Prime Minister Tony Blair of Britain said today that the large antiwar protests in his country would not affect his close alliance with the United States over Iraq. "Of course I understand the concerns of the thousands that marched on Saturday, and of course I should and do listen to those concerns," Mr. Blair said at a news conference in London. But Mr. Blair said the world should also listen to the voices of Iraqi exiles, who, he said, have made a case that Saddam Hussein's government is "one of the most barbarous and detestable regimes in modern political history."
Mr. Bush referred scornfully today to giving Mr. Hussein "another, 'nother, 'nother last chance" to comply with prior United Nations resolutions demanding that Iraq disarm. Secretary of State Colin L. Powell and his deputy, Richard L. Armitage, continued intensive discussions today with the British and others on the wording of the new resolution. Administration officials said the measure might not be voted on for two more weeks, and the language might be revised in that period.
By early March, the administration expects that Mr. Blix will be prepared to make a more negative appraisal of Iraq's cooperation than he did before the Security Council on Friday. Officials said Mr. Blix gave them that impression in private. Mr. Blix is being pressed by the United States to set "benchmarks" over the next several weeks, demanding that Iraq fulfill its obligations in at least three specific areas: allowing unimpeded interviews with scientists, destroying illegal rockets and allowing unconditional overflights by reconnaissance planes.
A refusal to cooperate on any of those would make it clearer that Mr. Hussein was defying the inspectors, administration officials said In another indication of the pressure on the United States to give weapons inspections and diplomacy more time, Prime Minister Jean Chrétien of Canada told his Parliament that he would oppose military action against Iraq that was not explicitly authorized by the Security Council.

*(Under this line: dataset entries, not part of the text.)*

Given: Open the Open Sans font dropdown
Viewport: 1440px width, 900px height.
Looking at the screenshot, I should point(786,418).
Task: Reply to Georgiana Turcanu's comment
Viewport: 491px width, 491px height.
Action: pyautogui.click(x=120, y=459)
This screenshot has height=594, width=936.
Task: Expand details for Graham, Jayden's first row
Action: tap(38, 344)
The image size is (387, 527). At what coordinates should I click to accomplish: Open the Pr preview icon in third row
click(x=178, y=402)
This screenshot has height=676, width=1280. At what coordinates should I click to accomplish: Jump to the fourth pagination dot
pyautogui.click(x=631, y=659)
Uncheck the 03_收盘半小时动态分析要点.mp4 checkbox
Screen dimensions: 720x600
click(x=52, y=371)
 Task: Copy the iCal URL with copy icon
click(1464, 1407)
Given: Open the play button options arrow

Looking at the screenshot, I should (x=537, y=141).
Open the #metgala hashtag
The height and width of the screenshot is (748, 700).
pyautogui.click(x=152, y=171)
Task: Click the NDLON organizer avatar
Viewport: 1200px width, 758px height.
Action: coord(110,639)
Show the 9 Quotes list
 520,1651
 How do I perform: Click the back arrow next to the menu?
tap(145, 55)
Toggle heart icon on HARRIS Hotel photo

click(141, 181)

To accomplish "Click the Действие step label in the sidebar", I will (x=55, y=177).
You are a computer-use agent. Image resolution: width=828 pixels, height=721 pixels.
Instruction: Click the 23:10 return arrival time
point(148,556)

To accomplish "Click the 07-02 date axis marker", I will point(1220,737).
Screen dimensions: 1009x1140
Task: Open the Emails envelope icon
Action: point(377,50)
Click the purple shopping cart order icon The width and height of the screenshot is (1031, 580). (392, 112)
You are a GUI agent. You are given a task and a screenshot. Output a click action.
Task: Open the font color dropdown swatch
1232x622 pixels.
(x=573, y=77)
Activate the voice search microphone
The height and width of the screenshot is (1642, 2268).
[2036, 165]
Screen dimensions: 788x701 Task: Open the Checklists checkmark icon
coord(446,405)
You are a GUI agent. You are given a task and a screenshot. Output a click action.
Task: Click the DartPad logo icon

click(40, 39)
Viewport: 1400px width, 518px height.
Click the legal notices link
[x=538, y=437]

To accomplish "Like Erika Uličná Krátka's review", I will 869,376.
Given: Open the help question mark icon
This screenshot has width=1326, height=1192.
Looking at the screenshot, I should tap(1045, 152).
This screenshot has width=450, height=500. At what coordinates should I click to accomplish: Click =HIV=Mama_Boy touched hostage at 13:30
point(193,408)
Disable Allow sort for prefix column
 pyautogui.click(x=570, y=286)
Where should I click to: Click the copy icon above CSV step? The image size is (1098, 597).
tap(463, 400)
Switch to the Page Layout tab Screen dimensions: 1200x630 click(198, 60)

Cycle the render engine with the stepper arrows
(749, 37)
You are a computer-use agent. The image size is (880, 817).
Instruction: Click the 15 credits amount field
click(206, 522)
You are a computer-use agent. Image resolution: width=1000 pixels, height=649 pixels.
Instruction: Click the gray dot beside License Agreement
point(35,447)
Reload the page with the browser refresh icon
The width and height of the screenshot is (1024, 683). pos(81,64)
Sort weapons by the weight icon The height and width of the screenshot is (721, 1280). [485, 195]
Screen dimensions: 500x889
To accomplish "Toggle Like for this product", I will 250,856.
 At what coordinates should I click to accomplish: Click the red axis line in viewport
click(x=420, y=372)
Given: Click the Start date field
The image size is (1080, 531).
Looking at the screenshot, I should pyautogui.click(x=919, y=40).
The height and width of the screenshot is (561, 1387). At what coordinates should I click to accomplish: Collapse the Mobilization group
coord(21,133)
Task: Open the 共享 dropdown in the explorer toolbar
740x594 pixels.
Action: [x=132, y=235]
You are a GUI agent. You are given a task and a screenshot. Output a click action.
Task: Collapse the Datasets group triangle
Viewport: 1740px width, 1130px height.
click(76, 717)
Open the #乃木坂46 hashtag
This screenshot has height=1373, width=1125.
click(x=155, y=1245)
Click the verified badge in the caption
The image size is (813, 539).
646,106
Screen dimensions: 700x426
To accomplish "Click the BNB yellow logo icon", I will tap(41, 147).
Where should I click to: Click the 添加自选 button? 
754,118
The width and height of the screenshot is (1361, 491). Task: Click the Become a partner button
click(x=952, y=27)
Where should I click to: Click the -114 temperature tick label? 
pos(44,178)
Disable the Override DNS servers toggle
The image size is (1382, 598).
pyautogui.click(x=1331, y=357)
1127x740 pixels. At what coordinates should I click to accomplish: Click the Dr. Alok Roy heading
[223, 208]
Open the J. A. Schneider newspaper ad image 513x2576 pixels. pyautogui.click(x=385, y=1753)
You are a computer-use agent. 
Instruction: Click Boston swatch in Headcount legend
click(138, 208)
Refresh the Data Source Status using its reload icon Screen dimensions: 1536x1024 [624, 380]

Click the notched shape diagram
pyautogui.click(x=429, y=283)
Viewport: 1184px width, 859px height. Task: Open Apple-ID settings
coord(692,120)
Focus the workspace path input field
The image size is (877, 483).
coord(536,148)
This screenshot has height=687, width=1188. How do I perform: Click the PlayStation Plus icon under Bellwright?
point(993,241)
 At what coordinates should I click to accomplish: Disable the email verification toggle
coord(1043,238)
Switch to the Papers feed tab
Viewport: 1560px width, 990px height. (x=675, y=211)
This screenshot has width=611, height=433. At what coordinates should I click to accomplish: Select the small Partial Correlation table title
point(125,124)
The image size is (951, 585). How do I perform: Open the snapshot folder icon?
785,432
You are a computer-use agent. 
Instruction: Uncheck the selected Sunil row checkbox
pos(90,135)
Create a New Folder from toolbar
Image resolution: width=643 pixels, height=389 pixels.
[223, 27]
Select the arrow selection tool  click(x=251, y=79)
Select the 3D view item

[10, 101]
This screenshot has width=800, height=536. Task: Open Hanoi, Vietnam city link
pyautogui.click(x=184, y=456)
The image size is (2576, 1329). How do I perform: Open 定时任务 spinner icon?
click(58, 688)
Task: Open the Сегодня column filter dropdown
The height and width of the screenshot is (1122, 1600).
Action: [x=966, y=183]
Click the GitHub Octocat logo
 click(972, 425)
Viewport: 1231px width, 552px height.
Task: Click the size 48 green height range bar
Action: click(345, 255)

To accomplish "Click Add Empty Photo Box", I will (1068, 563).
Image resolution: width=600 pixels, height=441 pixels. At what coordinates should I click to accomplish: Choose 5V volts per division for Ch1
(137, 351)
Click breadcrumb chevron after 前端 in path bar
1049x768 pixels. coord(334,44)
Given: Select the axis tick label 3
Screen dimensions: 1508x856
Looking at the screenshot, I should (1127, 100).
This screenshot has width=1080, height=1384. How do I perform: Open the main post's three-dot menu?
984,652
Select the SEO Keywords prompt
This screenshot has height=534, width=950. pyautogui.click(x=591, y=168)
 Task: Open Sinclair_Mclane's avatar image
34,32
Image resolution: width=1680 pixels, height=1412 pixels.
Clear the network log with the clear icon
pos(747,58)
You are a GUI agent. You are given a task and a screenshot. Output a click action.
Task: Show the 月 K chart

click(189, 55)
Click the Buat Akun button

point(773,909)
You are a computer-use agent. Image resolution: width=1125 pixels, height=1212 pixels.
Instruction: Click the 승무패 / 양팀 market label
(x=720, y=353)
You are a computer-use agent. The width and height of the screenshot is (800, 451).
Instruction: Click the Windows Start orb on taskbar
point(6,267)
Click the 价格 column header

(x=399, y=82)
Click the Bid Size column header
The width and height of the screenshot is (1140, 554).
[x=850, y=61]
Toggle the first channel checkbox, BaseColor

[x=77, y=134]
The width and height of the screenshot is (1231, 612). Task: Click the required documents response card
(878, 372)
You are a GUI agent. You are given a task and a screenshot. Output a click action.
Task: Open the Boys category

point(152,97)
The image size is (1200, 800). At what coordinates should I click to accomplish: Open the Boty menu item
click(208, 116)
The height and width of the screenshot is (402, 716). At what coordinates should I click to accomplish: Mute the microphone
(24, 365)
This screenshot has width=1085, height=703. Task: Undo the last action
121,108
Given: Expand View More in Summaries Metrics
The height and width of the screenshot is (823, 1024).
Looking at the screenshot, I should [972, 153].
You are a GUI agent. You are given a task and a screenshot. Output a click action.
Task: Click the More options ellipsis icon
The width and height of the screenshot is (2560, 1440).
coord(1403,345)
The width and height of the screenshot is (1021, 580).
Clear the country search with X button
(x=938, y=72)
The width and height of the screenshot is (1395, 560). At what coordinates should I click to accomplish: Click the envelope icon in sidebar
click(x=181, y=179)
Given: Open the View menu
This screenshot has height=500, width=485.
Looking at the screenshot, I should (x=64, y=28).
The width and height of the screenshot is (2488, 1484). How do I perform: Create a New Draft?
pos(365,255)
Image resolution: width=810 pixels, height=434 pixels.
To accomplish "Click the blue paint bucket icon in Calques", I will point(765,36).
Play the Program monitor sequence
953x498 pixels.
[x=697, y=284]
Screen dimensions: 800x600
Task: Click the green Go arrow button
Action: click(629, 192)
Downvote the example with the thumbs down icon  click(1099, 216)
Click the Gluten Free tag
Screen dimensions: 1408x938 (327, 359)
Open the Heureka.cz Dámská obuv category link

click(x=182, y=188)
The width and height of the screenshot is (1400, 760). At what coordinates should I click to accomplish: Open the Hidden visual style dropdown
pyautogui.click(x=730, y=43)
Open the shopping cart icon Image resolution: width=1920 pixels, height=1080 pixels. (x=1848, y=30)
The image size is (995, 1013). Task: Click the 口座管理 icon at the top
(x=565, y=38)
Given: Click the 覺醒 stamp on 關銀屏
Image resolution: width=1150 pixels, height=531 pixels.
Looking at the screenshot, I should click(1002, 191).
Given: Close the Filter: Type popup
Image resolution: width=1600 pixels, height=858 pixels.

The administration today pursued negotiations with Turkey, which has been demanding $32 billion in loans, grants and debt forgiveness as the price for allowing the United States to stage troops there and open a northern front against Iraq in the event of war. Ari Fleischer, the White House spokesman, said the president "understands that Turkey is in a difficult position." But Mr. Fleischer also made clear that the United States was not interested in drawn-out negotiations with Turkey over the size of the package, saying it was "decision time" for Turkey.
After a weekend in which protesters in the United States, Europe and much of the rest of the world urged giving diplomacy more time or ruling out war altogether, Mr. Bush said he welcomed the right of people in democracies to express their opinions.
But he indicated that he viewed the protesters as questioning not so much his reluctance to extend United Nations weapons inspections or seek other nonmilitary ways to contain Saddam Hussein, but the need to deal with Iraq's weapons of mass destruction at all. "Evidently, some of the world don't view Saddam Hussein as a risk to peace," Mr. Bush said. "I respectfully disagree."
Mr. Bush used the words "courage" or "courageous" to describe his two most stalwart allies in confronting Iraq, Mr. Blair and Prime Minister José María Aznar of Spain, who is scheduled to visit Mr. Bush at his ranch in Texas this weekend. Mr. Fleischer compared the protests to those in Europe in 1983 against President Reagan's deployment of intermediate-range missiles against the Soviet Union. In the long run, he said, the fall of the Soviet Union proved that the American doctrine of "peace through strength" had been successful and that the protesters had been wrong.